Products > Test Equipment
Easy way to test the calibration of a DMM (Fluke 45)?
shabaz:
"Or spend a lot more money, build a ref yourself, and still need to send it out for calibration (after hundreds of hours of runtime to confirm stability)."
Or, spend $5! and not send it for calibration, nor wait hundreds of hours (a ridiculous suggestion) because it will immediately tell you which of the two multimeters has the 20 mV discrepancy. Then, you know which multimeter might actually be functioning, and you can send it for a cal, at less than the cost of a calibrated reference.
shapirus:
--- Quote from: shabaz on April 02, 2024, 11:30:20 pm ---REF50xx could be an option (sub-$5) that would easily determine if a meter had a 20mV discrepancy (at the spot(nominal) voltage of the chip).
--- End quote ---
Now, this lengthy discussion has finally produced a second result that may be useful not only to the OP.
To answer this:
--- Quote from: Fried Chicken on March 30, 2024, 04:42:41 am ---Are there any reliable around-the-house ways I can test these multimeters? Reliable resistors? Pencil lead? The nicest resistor I have laying around?
--- End quote ---
REF50xx is specified (standard grade) at +/- 0.1%, which is, for REF5050 that outputs 5V, +/- 0.005V, which is almost good enough for the initial problem. If we get a high grade type (the "I" suffix), then precision is 0.05% which I think gets rid of the "almost".
This can be considered, I think, an acceptable solution for an in-house basic verification of DMMs to what, say ~10 mV uncertainty? Doesn't sound too bad!
Is there anything better than REF50xx and still reasonably cheap?
shapirus:
--- Quote from: Fungus on April 02, 2024, 11:34:35 pm ---OTOH lots of people have a good one where the numbers are good.
eg. Me. I've measured mine on a few different high-end multimeters and the numbers seem good to at least three decimal places.

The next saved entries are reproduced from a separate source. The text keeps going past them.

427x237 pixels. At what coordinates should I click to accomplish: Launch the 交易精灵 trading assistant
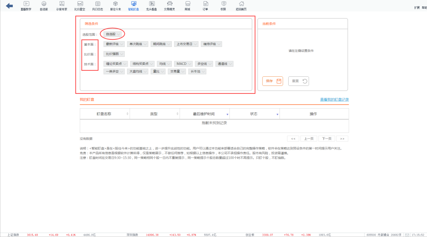pyautogui.click(x=169, y=6)
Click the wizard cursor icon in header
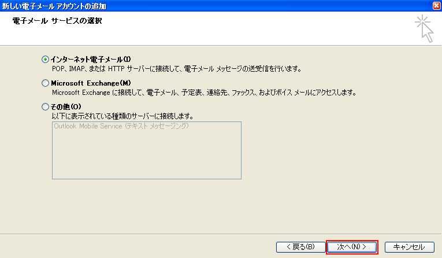 424,29
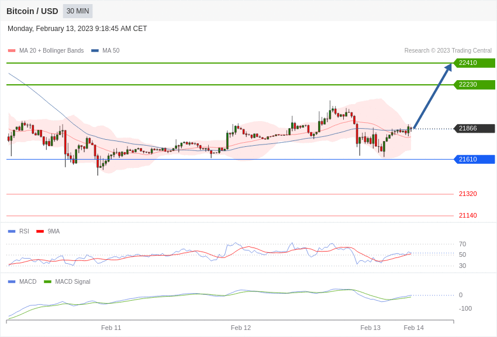The width and height of the screenshot is (497, 337).
Task: Click the 22230 resistance price tag
Action: (x=474, y=85)
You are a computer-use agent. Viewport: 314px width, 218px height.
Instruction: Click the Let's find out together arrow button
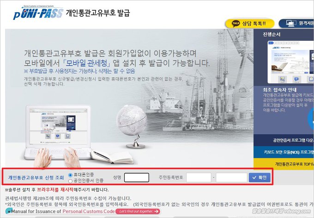pos(138,212)
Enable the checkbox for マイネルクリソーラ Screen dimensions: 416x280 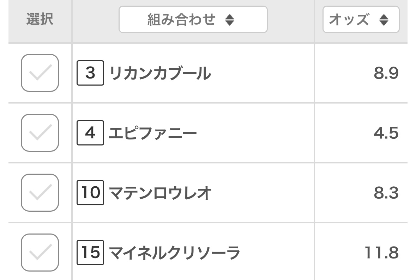tap(40, 253)
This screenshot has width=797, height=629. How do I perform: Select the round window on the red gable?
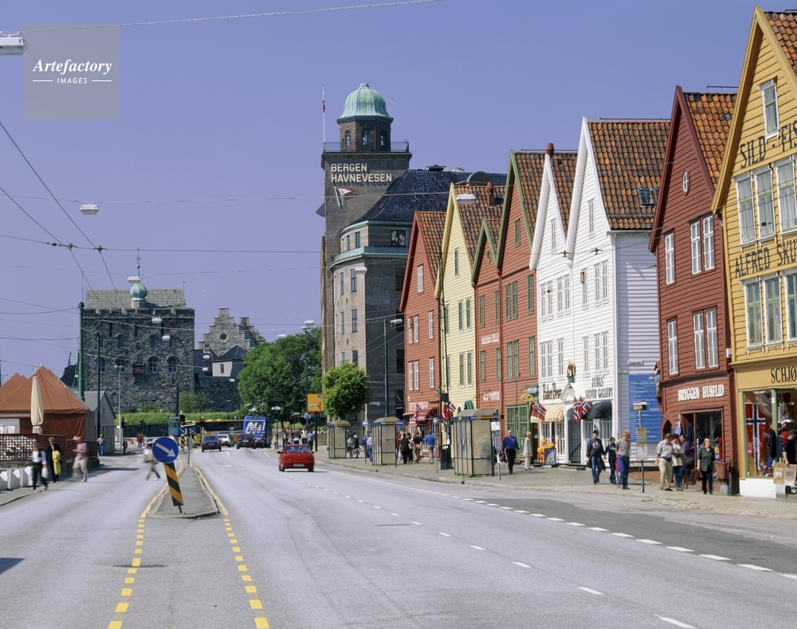pos(685,182)
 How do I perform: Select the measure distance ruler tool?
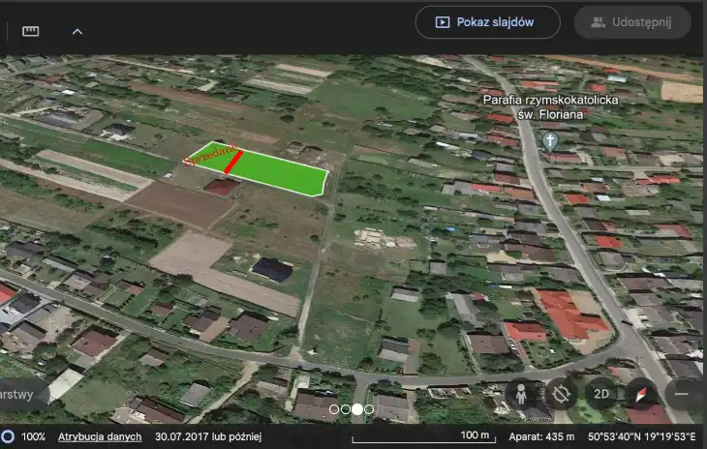[31, 31]
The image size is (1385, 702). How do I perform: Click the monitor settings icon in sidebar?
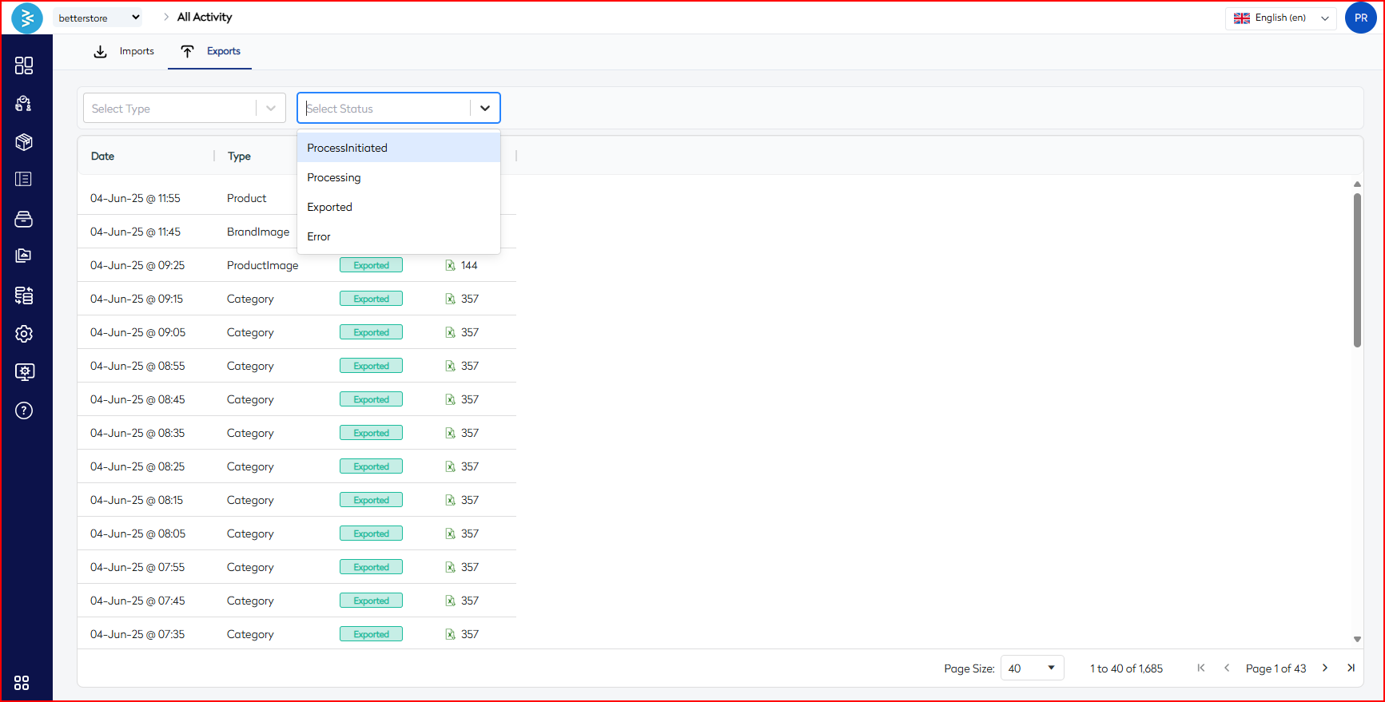(24, 372)
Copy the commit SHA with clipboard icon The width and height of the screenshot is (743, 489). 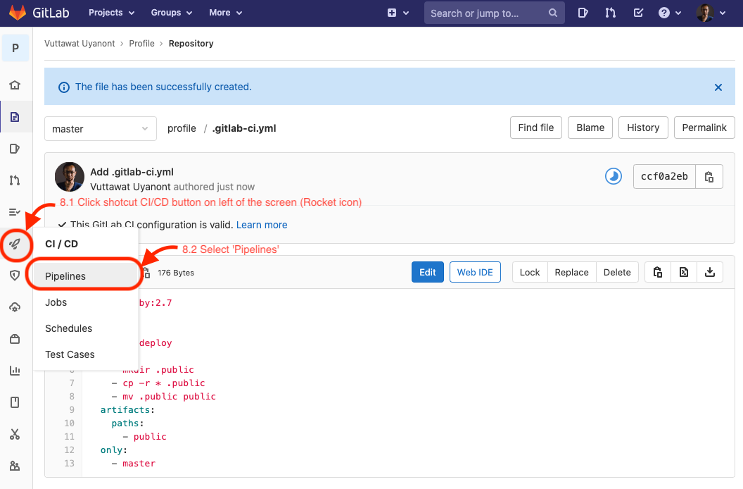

Traceability or not, that's very unlikely to be luck.
--- End quote ---
Yeah but still you don't know if you received a good one or a bad one until you measure it with a known-good meter. That was the point. Once you do such a measurement, whatever its accuracy is, you have a decent reference point (of a long-term stability that remains unclear though) with about that accuracy. But if you don't have a known-good meter to do it, then the reference is useless.
shabaz:
I've not kept up-to-date on the latest reference chips unfortunately, but I do have a few REF50xx parts here (not kept sealed though, they are a few years old), I could check a few samples of them, if a lashed-up circuit would in practice have that accuracy, I think there's a chance they would, those are excellent chips for ADC references. I could check at 4.5V and possibly 2.048V (I think those are the ones I've got). But there may be better chip options than this at a similar price.
Fungus:
--- Quote from: shapirus on April 02, 2024, 11:46:02 pm ---Yeah but still you don't know if you received a good one or a bad one until you measure it with a known-good meter. That was the point.
--- End quote ---
Correct, but what's the worst thing that could possibly happen? That you have to return it?